Jubiläum eines deutschen Formholzklassikers: Egon Eiermanns Stuhl SE 43 wird 75.

Vom 3. Dezember 1949 bis zum 31. Januar 1950 fand im Stuttgarter Landesgewerbemuseum die Ausstellung „Wie Wohnen?“ statt. Die Schau ist bis heute ein wichtiger Meilenstein der Deutschen Designgeschichte und markiert den Neubeginn des Möbeldesigns in Westdeutschland nach dem zweiten Weltkrieg. Egon Eiermann entwarf für die Ausstellung eine prototypische Vierzimmerwohnung einschließlich der Möblierung. Das Unternehmen Wilde + Spieth fertigte die Möbel nach seinen Entwürfen zunächst als Einzelstücke für die Ausstellung. Darunter auch jenen Formholzstuhl, den wir heute unter der Bezeichnung SE 42 kennen.

Der Stuhl setzt sich zusammen aus fünf Bauteilen aus formverleimtem Buchenschichtholz, die mit Schraubverbindungen zusammengehalten werden. Dabei sind zwischen die Formholzteile Gummischeiben gefügt, die als Abstandshalter und Stoßdämpfer fungieren. Die beiden vorderen Beine des Stuhls werden gebildet von einem einzigen Formholzteil in umgekehrter U-Form. Ihr mittlerer Teil verläuft dabei knapp unterhalb der Sitzfläche, parallel zu deren Vorderkante. Mittig schließt dort ein weiteres Teil an, das zunächst unterhalb der Sitzfläche nach hinten verläuft, um dann nach unten abzuknicken, wo es das einzige Hinterbein des dreibeinigen Stuhls bildet. Ein ähnlich geformtes Teil verläuft knapp oberhalb davon zunächst parallel, biegt dann jedoch nicht nach unten, sondern nach oben ab um dort die Rückenlehne aufzunehmen. Gemeinsam bilden drei erstgenannten Teile das Gestell des Stuhls. Zwei weitere Formholzteile bilden Sitzfläche und Rückenlehne mit ergonomisch angenehmen, leichten Rundungen. In der klassischen Variante ist das Gestell schwarz gebeizt, während Sitzfläche und Rückenlehne die naturbelassene Färbung und Maserung des Buchenholzes zeigen. Verfügbar sind jedoch auch zahlreiche andere Farbvarianten und -kombinationen, bis hin zu Anfertigungen auf Wunsch.

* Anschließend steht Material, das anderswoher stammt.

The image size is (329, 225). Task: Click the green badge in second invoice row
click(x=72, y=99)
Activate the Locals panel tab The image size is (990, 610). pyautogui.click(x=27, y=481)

Formverleimte Sperrholzteile wurden in den USA schon ab 1940 industriell gefertigt. Die Entwicklung dieser Technik wurde maßgeblich von Charles und Ray Eames vorangetrieben – zunächst zur Herstellung schwingungsdämpfender Beinschienen im Auftrag des US-Militärs, später beim Unternehmen Hermann Miller für die Möbelfertigung. Naheliegend ist die Vermutung, dass ihr 1946 vorgestellter Stuhl DCW Egon Eiermann bei seinem Entwurf inspirierte. Auch der Hersteller Wilde + Spieth hatte bereits vor der 1949 aufgenommenen Zusammenarbeit mit dem Architekten einige Bürostühle aus formverleimtem Schichtholz im Programm.

Der ursprünglich noch unter der Bezeichnung SE 3 angebotene Stuhl SE 42 entwickelte sich nicht nur zu einem Erfolg für Wilde + Spieth, sondern auch zu einem Klassiker des deutschen Möbeldesigns. Später wurde die Produktfamilie um mehrere Modelle erweitert, darunter auch der bekannte Stuhl SE 68. Von einem konstruktionsbedingten Vorteil des SE 42 machte Wilde + Spieth jedoch nur für kurze Zeit gebraucht: In den Jahren 1953 und 1954 wurde der Stuhl in flachen Paketen, zerlegt in seine Einzelteile, zur Selbstmontage verkauft.

Egon Eiermann zählt zu den bedeutendsten Architekten und Designern der deutschen Nachkriegsmoderne. Insbesondere prägte er den Wiederaufbau nach dem Zweiten Weltkrieg. Zu seinen bekanntesten Gebäudeentwürfen zählt die Neckermann-Zentrale in Frankfurt, die Gedächtniskirche in Berlin und das Abgeordnetenhochhaus „Langer Eugen“ in Bonn. Als Möbeldesigner entwarf er neben den Formholzmöbeln für Wilde + Spieth unter anderem auch den bekannten Korbsessel E10 und einen insbesondere in Architekturbüros beliebten Schreibtisch. Egon Eiermann lehrte als Professor an der Technischen Hochschule Karlsruhe (heute: KIT). Er starb 1970 in Baden-Baden.